Lower prices on quality assets are drawing new buyers into the market. Distressed sales and maturing loans are fueling momentum as first-time Chicago owners renovate outdated space and use a new capital stack to fund leases.
“Our concern always when a new owner comes in is are they truly going to build out [spec] spaces? Do they know the capital they have to give to do deals in this market?” Colliers Executive Vice President Steven Bauer said. “Generally, with these new owners that have come in, the answer has been: Yes, they have.”
Many of the new buyers have been family offices and other small groups that can act quickly, Bauer said. That is helping reset the market faster.
Five Chicago office buildings traded in Q3, led by the sale of 2 N. Riverside Plaza in the West Loop. Voya Investment Management sold the 650K SF Class-B property for $27.9M to a joint venture of Blue Star Properties and The Wolcott Group. The second-largest deal was for 500 N. Michigan Ave., a 324K SF Class-C building that Commonwealth Development Partners bought for $5.1M.
The acceleration in sales is happening even as Chicago’s vacancy numbers continue to creep up.
Following three quarters of tenant move-outs and consolidation of space, total office vacancy hit an all-time high of 24.5%, up from 24.3% in the second quarter, according to a Q3 Colliers office report. The brokerage doesn’t expect the vacancy numbers to continue to climb significantly but also doesn’t see vacancy decreasing significantly over the balance of the year.
Though some smaller buildings might be pulled out of supply via conversions, for vacancy to drop significantly, new tenants need to come into the market or grow. That is happening in small spurts but not at a large scale.
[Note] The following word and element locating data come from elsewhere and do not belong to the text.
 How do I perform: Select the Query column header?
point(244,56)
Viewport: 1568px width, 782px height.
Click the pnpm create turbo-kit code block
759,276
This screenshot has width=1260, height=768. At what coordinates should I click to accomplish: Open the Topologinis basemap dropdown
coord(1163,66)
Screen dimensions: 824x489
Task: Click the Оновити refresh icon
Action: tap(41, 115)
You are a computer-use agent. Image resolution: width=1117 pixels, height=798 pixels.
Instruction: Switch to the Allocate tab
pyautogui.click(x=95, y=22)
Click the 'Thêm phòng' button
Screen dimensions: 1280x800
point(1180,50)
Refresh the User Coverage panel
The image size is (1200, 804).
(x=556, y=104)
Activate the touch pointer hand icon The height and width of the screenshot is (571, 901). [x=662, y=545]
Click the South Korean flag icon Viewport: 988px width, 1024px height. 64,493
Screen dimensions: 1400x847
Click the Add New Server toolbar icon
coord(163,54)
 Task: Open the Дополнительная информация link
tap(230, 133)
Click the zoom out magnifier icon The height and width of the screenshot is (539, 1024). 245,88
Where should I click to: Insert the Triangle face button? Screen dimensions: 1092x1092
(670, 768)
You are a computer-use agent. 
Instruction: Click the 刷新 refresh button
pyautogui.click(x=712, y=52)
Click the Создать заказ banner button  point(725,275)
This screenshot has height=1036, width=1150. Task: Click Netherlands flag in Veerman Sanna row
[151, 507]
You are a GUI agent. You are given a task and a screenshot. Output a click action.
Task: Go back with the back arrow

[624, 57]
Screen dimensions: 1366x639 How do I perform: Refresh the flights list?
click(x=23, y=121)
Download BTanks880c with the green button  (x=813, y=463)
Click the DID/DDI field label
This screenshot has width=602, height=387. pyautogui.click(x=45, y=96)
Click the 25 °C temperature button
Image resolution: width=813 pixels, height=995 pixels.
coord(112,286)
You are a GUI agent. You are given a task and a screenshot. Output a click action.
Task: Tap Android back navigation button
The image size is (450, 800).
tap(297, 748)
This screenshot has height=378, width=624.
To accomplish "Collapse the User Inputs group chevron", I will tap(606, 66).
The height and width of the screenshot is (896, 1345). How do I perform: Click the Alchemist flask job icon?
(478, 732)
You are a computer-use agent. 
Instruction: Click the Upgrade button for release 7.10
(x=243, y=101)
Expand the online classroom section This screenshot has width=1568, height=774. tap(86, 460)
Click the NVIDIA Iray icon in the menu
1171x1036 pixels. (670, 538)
“There's a whole lot of buildings that make up that [vacancy] that just simply cannot do deals right now, and they're off on the sidelines,” Bauer said. “But if you have the money and you can fund deals, especially in the West Loop, there's surprisingly good activity.”
About 614 office leases of at least 1K SF were signed in Chicago in the year to date. Financial services firms led the large leasing activity, with many tenants relocating to upgraded properties while consolidating space.
Among the largest deals were Bain & Co.'s 173K SF relocation and expansion to 131 S. Dearborn in the Central Loop, Wolverine’s 83K SF sublease at 433 W. Van Buren in the West Loop, and PPM America’s renewal of its 76K SF lease at 225 W. Wacker.
There are as many large tenants looking for 25K SF or more as there have been on average over the last 10 years, Bauer said. The total square footage they are looking for is slightly down from historical norms.
There is more diversity among companies seeking space than there was four years ago, which is a healthy indication for the market, Bauer said. Of the 20 largest tenants in the market he tracks, seven are financial services companies and three are law firms. There are also some companies in the manufacturing space, while technology companies have been the slowest to seek out space.
All in all, it is a return to normalcy.
“The list doesn't look that much different than it did in 2014 or 2016,” Bauer said. “Slightly smaller overall in terms of the amount of space tenants are looking for, but it looks very comparable.”
When looking toward the market next year, Bauer expects to see a continuation of this year’s trends: slightly more demand from tenants as new owners scoop up buildings and reset their bases.
“As these buildings trade hands, it creates opportunities,” Bauer said. “Investment sales activity has some velocity right now, more than it did a year ago, and certainly more than two years ago.
“If that continues into next year and you have another handful of these Class-A buildings trade hands, that's going to be more buildings that aren't really marketable right now for tenants that are going to get back on the market,” he added. “You're going to continue to see tenants upgrade.”